To better understand why, see the discussion below:
@lma-git: Hi teamQuestion on Batching over a table using LIMIT-only loops. I noticed that we have documented this Loop-based batching strategy: "The strategy leverages the fact that after updating or deleting records in the database, the exact same query will return different records." In practice it does work, but I'm not sure if it should be recommended for performance reasons. 🤔 My thinking is that subsequent loops will inevitably slow down because of Postgres' behaviour with index scans and visibility maps.Say in the first loop, we delete 1000 records. The index isn't updated right away because we're not doing a vacuum/reindexing in between each query execution. In the second loop run, it now has to scan the index again, including the entries that still point to the now-deleted 1000 rows. When it encounters these entries, it has to do a visibility check on those rows (which requires heap lookups). Over time, with each subsequent loop, it has to check an increasing number of dead tuples.
❓ Is this process a concern? Or am I missing something (e.g. caching) that PostgreSQL does that would make this LIMIT-only batching efficient?

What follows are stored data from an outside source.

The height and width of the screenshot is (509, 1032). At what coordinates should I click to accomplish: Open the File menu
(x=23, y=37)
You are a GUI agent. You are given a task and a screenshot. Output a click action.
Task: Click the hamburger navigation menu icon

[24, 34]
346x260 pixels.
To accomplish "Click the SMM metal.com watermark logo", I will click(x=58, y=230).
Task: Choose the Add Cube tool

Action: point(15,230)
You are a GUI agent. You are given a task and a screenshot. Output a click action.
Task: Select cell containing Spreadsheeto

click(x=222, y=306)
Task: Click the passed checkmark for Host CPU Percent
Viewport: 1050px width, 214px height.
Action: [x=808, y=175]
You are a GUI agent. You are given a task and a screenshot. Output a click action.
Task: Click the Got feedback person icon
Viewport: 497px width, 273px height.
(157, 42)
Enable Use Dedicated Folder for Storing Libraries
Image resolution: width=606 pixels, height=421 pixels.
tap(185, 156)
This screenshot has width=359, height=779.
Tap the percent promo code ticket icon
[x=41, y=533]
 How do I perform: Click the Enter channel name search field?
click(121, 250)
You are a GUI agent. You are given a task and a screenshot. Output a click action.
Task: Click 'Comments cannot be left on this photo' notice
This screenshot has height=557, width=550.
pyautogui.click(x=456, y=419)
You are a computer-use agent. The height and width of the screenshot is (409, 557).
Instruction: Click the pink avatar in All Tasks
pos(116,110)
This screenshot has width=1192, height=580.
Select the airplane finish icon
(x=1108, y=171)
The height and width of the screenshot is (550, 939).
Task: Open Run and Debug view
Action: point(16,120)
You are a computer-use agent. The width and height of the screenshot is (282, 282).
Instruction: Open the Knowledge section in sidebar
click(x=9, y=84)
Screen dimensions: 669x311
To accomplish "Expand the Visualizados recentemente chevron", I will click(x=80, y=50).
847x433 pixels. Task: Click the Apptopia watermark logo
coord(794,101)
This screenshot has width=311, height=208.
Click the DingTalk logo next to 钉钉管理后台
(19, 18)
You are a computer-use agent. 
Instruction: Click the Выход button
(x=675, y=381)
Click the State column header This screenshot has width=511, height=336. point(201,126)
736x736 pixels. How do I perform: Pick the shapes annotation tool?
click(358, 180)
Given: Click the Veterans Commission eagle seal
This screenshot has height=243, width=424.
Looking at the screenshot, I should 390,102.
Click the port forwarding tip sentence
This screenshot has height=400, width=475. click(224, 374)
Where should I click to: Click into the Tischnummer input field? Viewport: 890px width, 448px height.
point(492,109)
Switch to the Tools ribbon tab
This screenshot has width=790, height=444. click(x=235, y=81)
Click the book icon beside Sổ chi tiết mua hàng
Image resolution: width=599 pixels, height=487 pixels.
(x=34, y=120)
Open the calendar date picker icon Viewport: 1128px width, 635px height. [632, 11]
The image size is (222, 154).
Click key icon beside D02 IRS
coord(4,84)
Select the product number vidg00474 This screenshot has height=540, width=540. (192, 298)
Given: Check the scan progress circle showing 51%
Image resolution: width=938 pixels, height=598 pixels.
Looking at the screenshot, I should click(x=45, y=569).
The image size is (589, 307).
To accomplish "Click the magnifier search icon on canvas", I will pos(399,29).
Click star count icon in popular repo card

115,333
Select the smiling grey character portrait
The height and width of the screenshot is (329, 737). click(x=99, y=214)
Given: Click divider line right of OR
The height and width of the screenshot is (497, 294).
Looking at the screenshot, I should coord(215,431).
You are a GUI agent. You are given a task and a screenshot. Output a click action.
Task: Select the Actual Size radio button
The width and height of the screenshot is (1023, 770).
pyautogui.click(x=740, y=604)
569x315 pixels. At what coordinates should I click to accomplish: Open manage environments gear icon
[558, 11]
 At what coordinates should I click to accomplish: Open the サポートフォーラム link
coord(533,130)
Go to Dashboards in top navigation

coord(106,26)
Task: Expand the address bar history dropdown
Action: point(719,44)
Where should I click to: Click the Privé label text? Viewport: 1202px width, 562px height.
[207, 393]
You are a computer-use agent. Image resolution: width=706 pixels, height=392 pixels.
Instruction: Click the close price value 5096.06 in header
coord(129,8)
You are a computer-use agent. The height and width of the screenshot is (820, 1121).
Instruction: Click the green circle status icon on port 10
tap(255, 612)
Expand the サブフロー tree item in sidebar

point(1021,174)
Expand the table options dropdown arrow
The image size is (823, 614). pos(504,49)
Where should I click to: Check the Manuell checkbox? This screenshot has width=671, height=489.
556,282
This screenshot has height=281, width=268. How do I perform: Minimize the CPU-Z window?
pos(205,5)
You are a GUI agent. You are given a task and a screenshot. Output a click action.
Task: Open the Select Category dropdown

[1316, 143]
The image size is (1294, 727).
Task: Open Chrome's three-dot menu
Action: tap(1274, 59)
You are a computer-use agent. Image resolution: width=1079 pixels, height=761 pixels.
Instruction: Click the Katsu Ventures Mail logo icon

@NikolayS: This is a good concern, makes total senseTo mitigate, we need VACUUM from time to time
Or move away from stateless approach to a stateful one: remember the boundary of the last processed batch (via RETURNING), and use it in the next batch, via WHERE. In other words, do the same thing as we do in the keyset pagination. In this case, we don't care about dead tuples at all.
@krasio: Yes, these are legit concerns. This approach works well if we expect to delete not that many records and the operation is not running for too long.
@lma-git: Actually,...🤔 what's considered "that many" records@Kras? Could the number be low enough that we may as well not batch over it at all since it would only need a few loops to get through?
@krasio: As usual, it depends. If we have to pick a number, I'll say few thousands. We definitely don't want to update/delete than many rows with a single query, and using loop-based approach wont bloat the index that much to cause negative side effects.